Le temperature rigide delle scorse settimane non hanno portato al compattamento del manto nevoso: «Contrariamente a quello che si può immaginare, il grande freddo non consolida il manto, ma lo indebolisce, favorendo la ricristallizzazione della neve e la creazione di una superficie di slittamento.
Volendo usare una metafora comprensibile, la stratificazione è come una pasta diplomatica, fatta di strati diversi: ci sono interfacce deboli e forti che mantengono unito il fronte, e può accadere che uno strato debole si stacchi, originando una slavina», indica Buricelli.
Il controllo in quota
Tre tecnici del Servizio valanghe del Fvg hanno raggiunto l’area del Canin interessata sabato dalla slavina, a 2.100 metri d’altezza, effettuando una serie di controlli, durati oltre due ore e mezza. Per ragioni di sicurezza, il monitoraggio è avvenuto a distanza di sicurezza dal punto esatto in cui è caduta la valanga.
Coadiuvati da due finanzieri del Soccorso alpino delle Fiamme gialle, i nivologi hanno effettuato i test che normalmente vengono messi in campo in queste situazioni. Al termine, i dati sono stati elaborati con un apposito software nella sede del Servizio, a Udine, confermando la validità delle indicazioni riportate nel bollettino di venerdì scorso.
Il monitoraggio
L’attività di controllo è puntuale e serve anche a formulare le indicazioni riportate sul bollettino trisettimanale delle valanghe. In particolare, i tecnici eseguono una prova penetrometrica, per calcolare la resistenza del manto nevoso. Vengono poi monitorate la profondità del manto, la tipologia dei cristalli e il peso della neve.

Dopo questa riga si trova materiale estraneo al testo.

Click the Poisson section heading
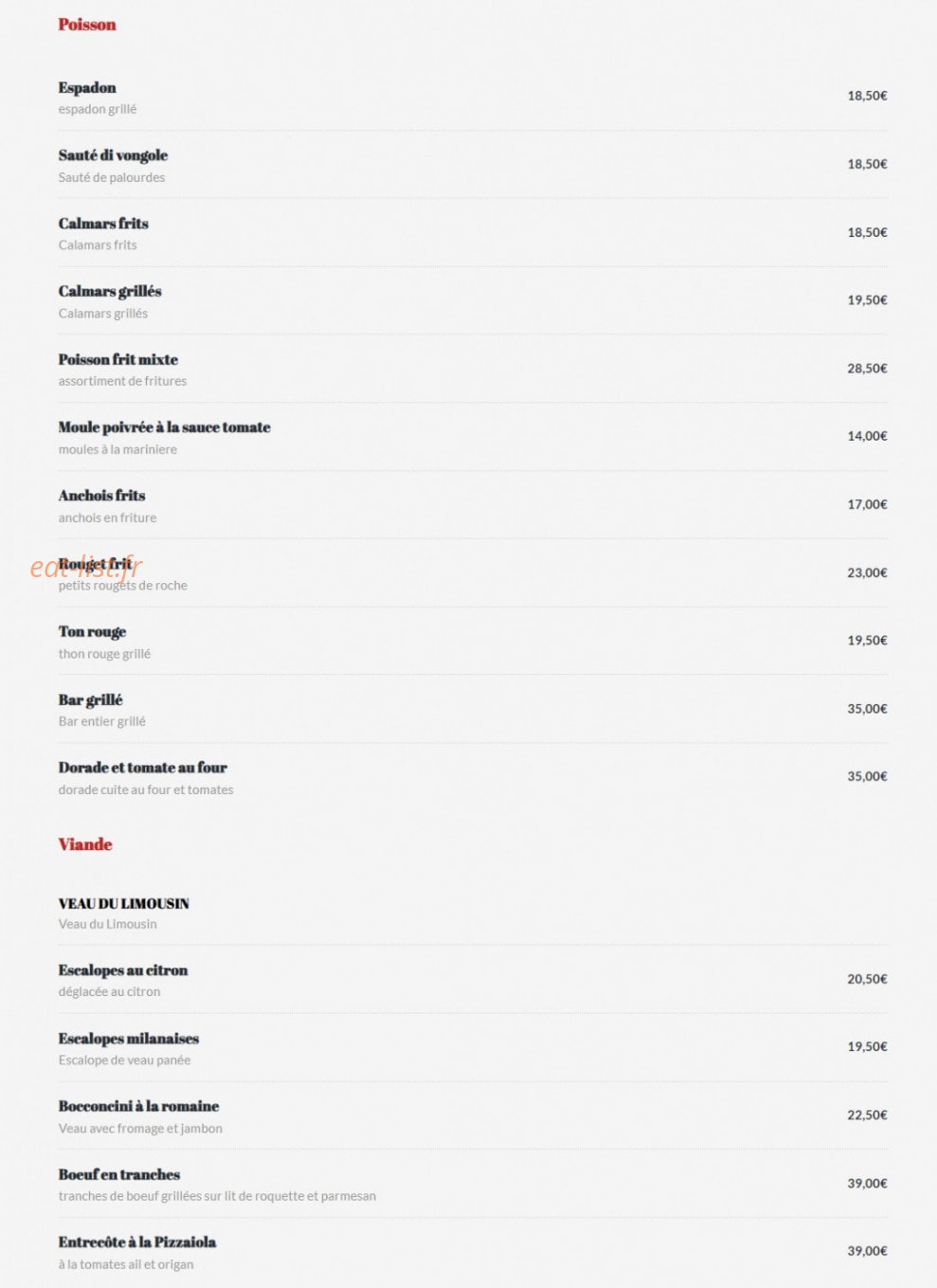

Test che servono a valutare anche come il manto nevoso reagisce a sollecitazioni esterne: per lo scorso fine settimana, l’analisi dei tecnici del Servizio valanghe della Regione Fvg aveva stabilito un grado di pericolo previsto marcato (terzo su una scala di cinque), con la possibilità di valanghe spontanee e distacco provocato da lastroni soffici.